Around 5.5 million people in the UK smoke, and although people know that smoking is bad for their health, it can be very difficult to quit. Smoking has detrimental effects on the body and this includes the feet.
Smoking causes an increased risk of blood clots in the legs and Peripheral Vascular Disease (PVD). PVD happens when plaque builds up in your arteries, which can often affect the arteries that run down your leg to your feet. The arteries become stiff and narrow so the blood has trouble reaching your feet. Blood becomes thicker in smokers as well, that combined with the narrow arteries will result in poor blood flow and circulation.
PVD causes changes in sensation; you’ll get tingling and numbness, as well as an inability to feel pain in your feet. You may experience pain in your legs while walking due to reduced blood flow, and in severe cases you may also feel pain when you rest. It can also result in the foot and leg becoming cold and changing colour. The hair on your legs may stop growing, and your toenails may become brittle. Minor cuts, blisters or sores may be slow to heal, not heal at all or lead to a serious infection due to the body’s decreased ability to send blood flow to the affected area.

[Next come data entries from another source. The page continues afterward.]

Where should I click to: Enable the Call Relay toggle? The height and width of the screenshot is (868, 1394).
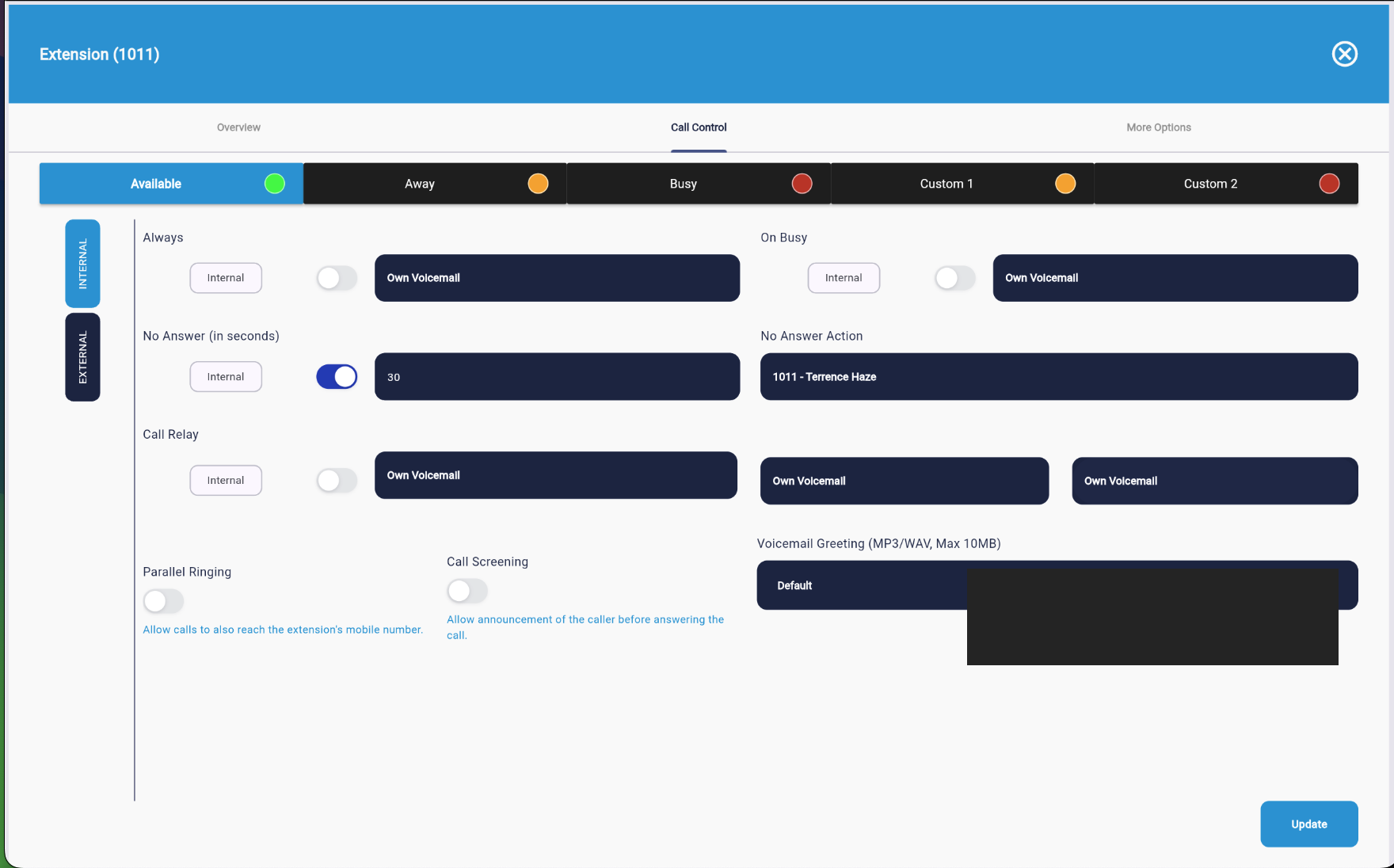[336, 480]
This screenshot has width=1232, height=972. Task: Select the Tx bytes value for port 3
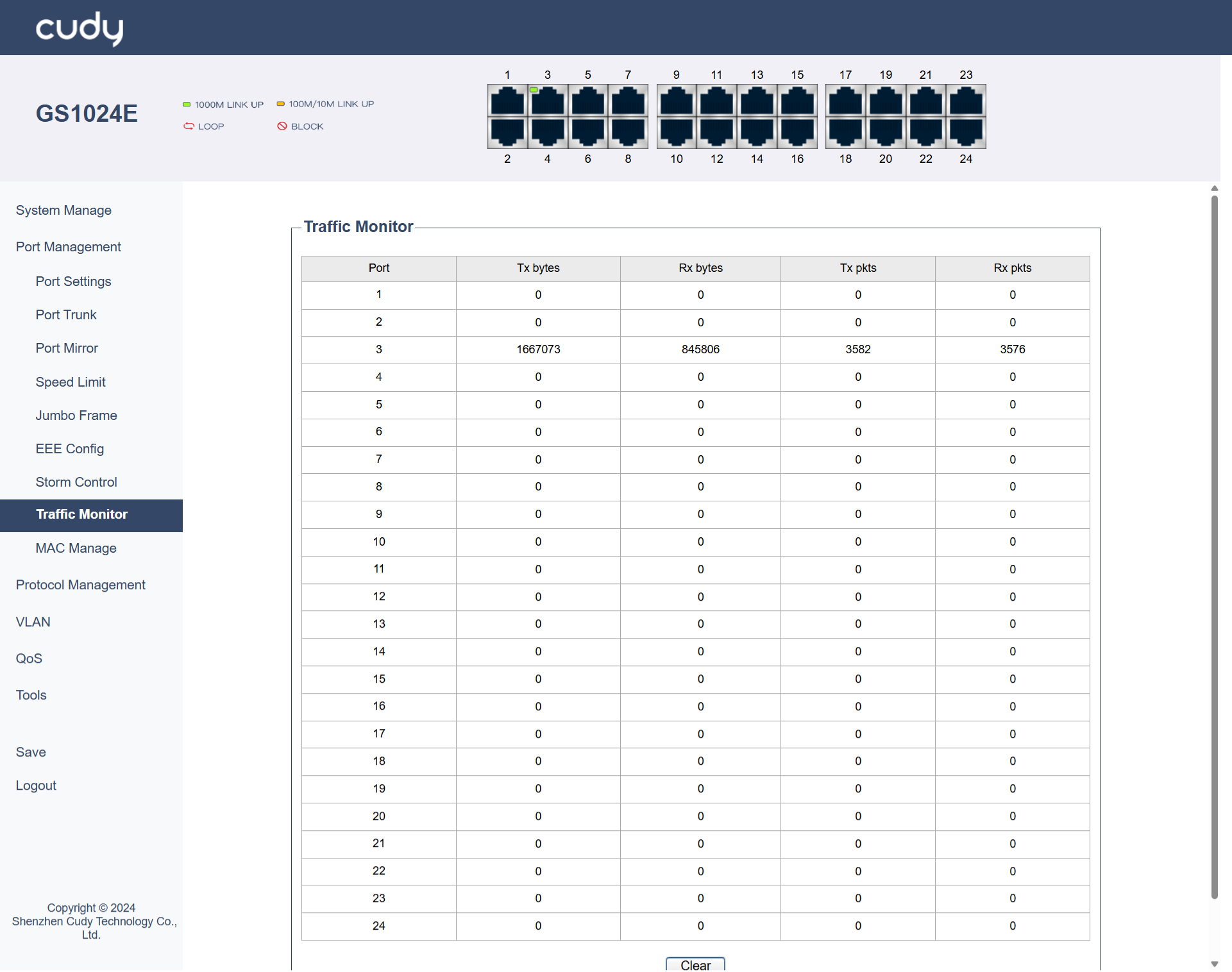point(538,349)
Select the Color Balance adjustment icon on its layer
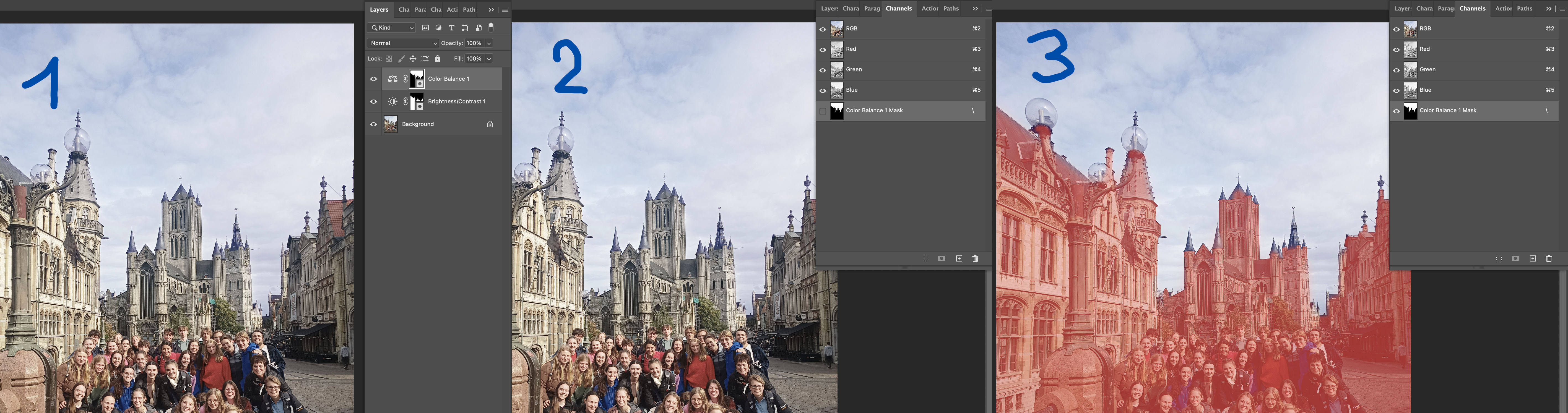1568x413 pixels. (392, 79)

In addition to PVD, smoking can cause calluses and cracks in the feet. Smoking breaks down a protein in the skin called elastin, which dries out the skin and leaves it cracked.

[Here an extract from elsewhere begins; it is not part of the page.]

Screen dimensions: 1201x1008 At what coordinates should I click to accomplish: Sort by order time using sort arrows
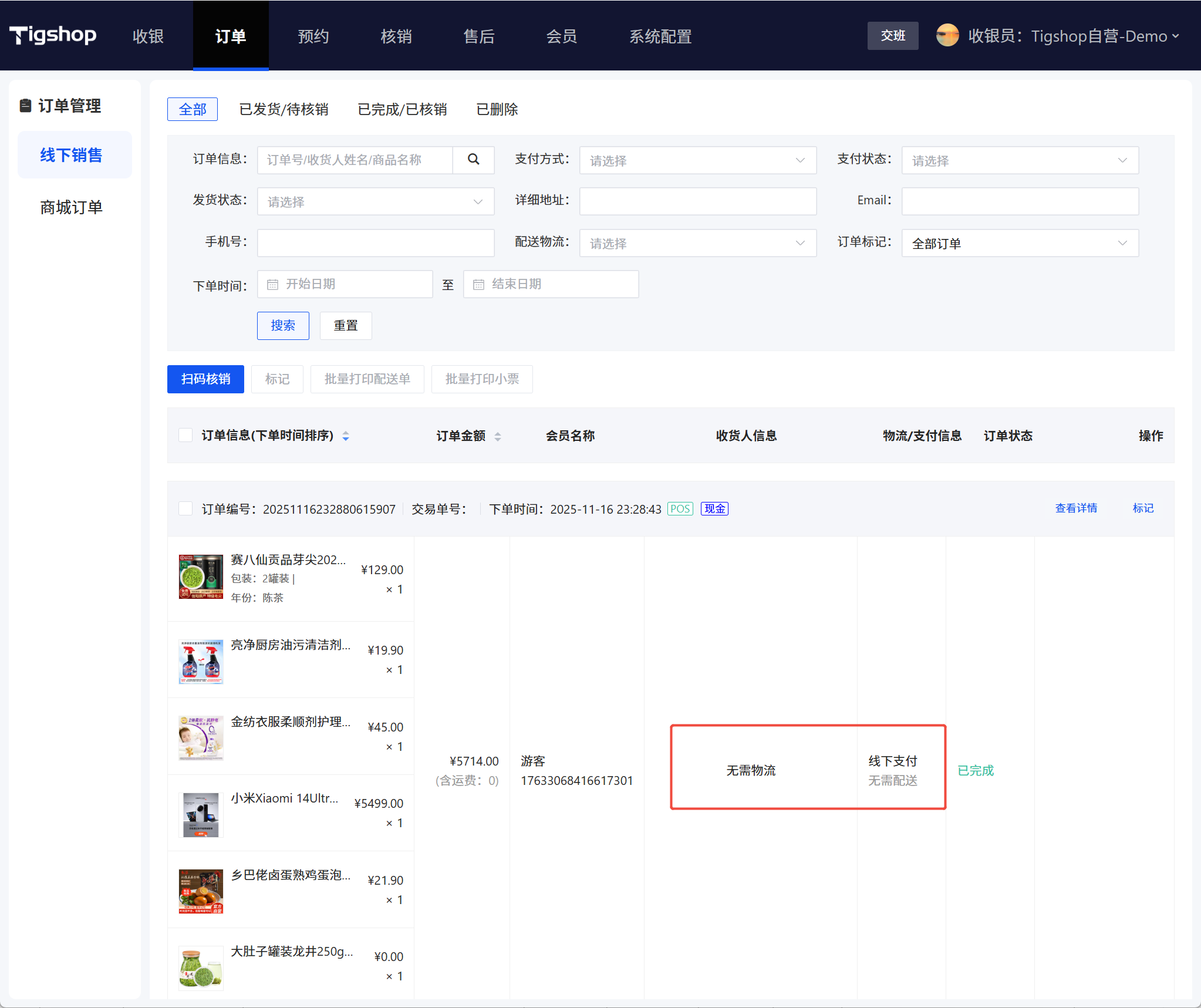pyautogui.click(x=346, y=436)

If you do smoke, your risk of developing PVD is four times greater than if you don’t. If you have diabetes, which is another common risk factor that can reduce the circulation to the feet, and smoke you are putting your feet at an even higher risk of damage.

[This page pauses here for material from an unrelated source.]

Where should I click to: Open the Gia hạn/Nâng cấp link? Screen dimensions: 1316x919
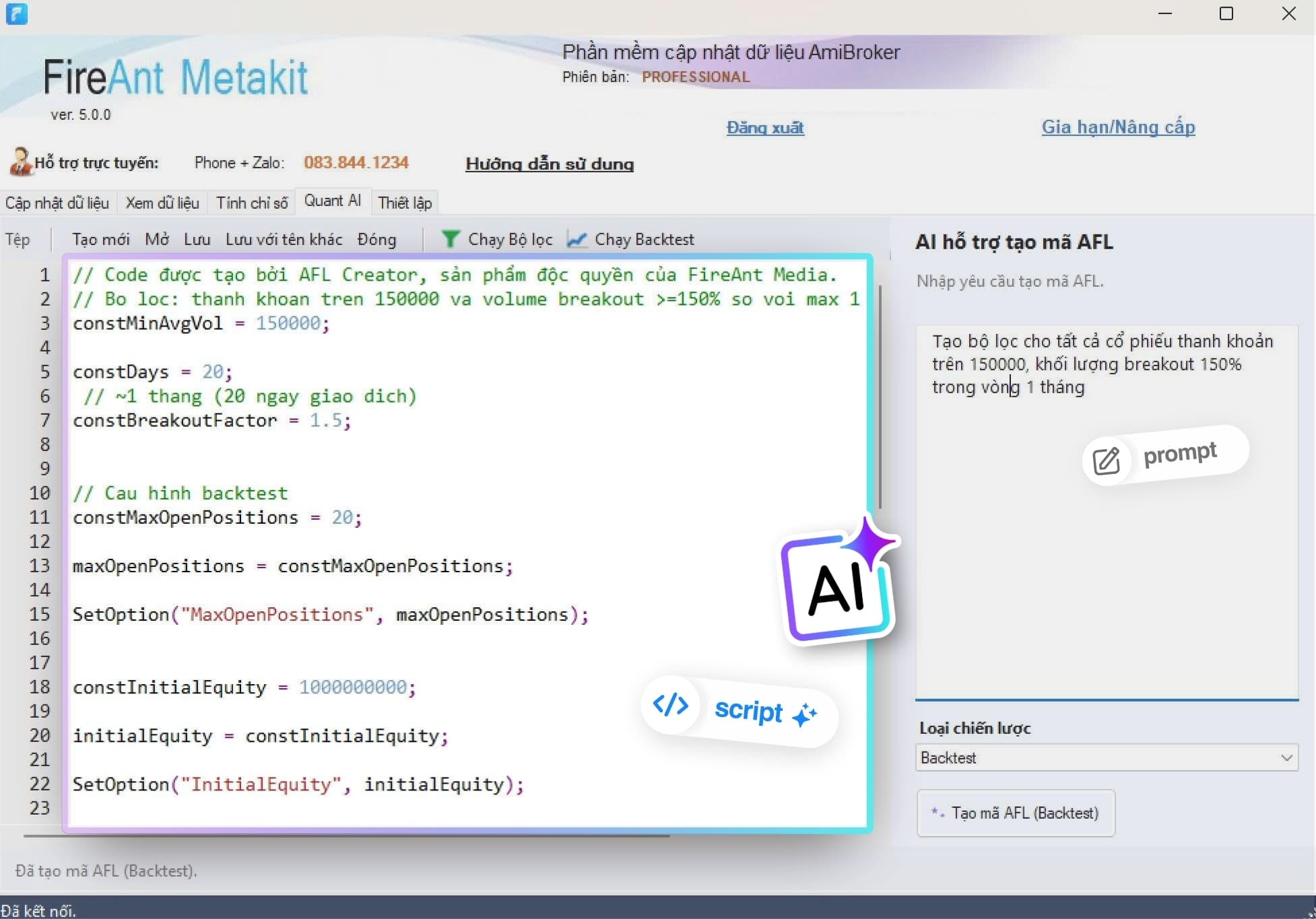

Quitting smoking slows down the worsening of PVD in people who already have it, and the circulation can begin to improve in just two weeks. People who give up smoking tend to live longer, have less pain and are more likely to avoid amputation or foot complications. The earlier you quit, the lower your risk of developing symptoms becomes.
If you are a smoker, it is very important to regularly see your podiatrist to make sure your feet aren’t suffering.